Preheat your oven to 325°F (160°C) and prepare a muffin tin with cupcake liners.
In a mixing bowl, combine graham cracker crumbs and melted butter until it resembles wet sand. Spoon about a tablespoon into each muffin liner and press down firmly.
Bake the crusts for 5-7 minutes until lightly golden. Remove and let cool slightly.
In another mixing bowl, beat cream cheese and granulated sugar until smooth. Add eggs one at a time, mixing well after each. Stir in sour cream and vanilla until combined.
Pour the cheesecake filling into each muffin liner, filling about three-quarters full. Tap the tin to remove air bubbles.
Bake for 18-20 minutes until edges are set but centers are slightly jiggly. Turn off the oven and crack the door, allowing to cool for 30 minutes.

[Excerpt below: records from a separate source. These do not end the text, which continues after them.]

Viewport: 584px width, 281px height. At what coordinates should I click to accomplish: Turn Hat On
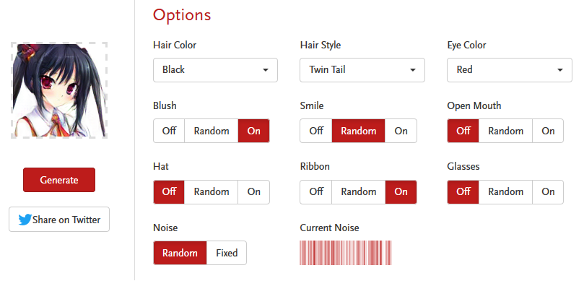point(253,191)
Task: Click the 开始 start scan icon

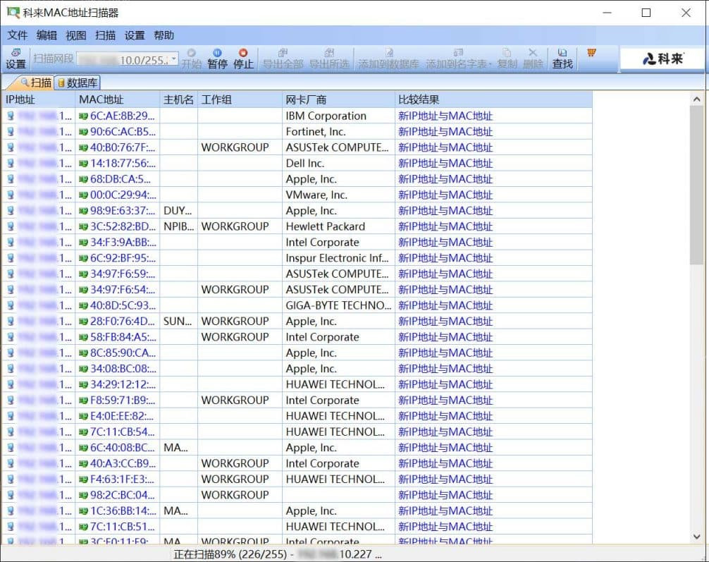Action: 191,59
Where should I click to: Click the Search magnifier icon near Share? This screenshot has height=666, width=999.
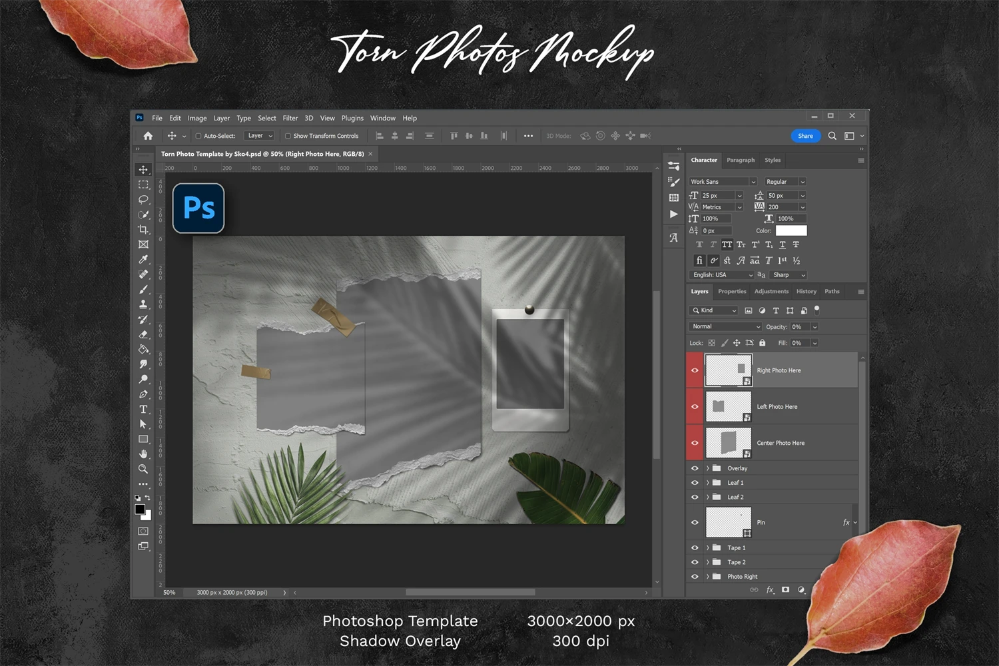[x=832, y=136]
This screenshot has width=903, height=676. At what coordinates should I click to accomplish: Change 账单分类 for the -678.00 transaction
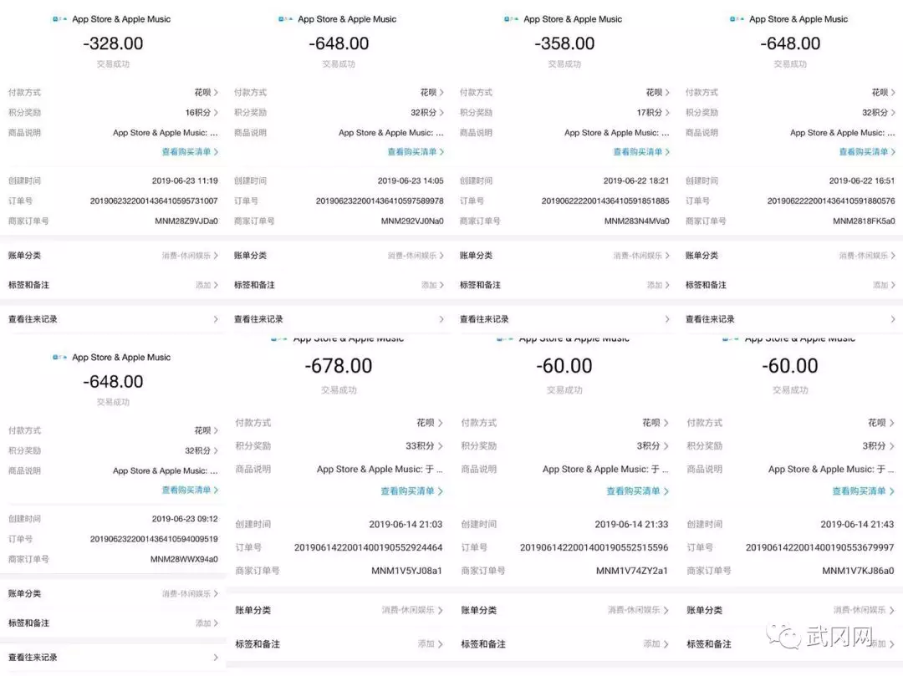[x=339, y=610]
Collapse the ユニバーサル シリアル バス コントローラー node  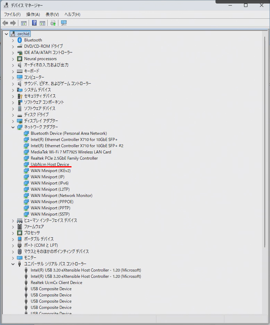coord(13,264)
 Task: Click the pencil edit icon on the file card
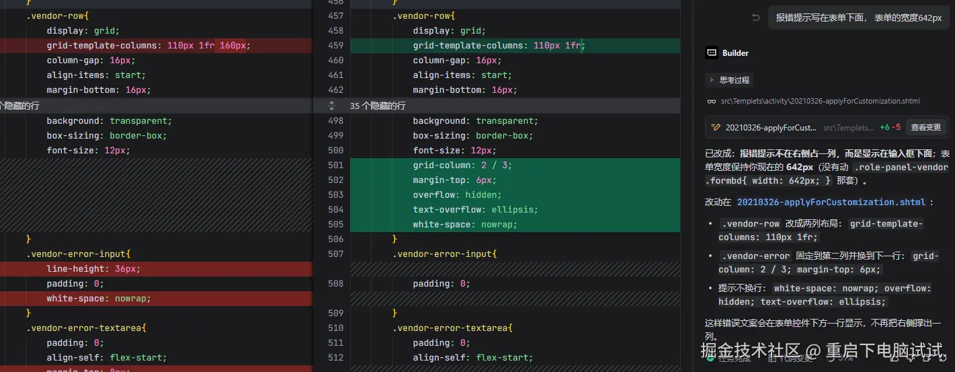click(x=716, y=127)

Prepare the peach topping by combining diced peaches, brown sugar, cinnamon, flour, and salt in a saucepan. Cook over medium heat for 5-7 minutes until syrupy.
Once cheesecakes are cooled, spoon peach topping over each. Chill for at least one hour before serving.
Notes
These mini cheesecakes can be stored in an airtight container in the refrigerator for up to three days. For longer storage, freeze without the topping.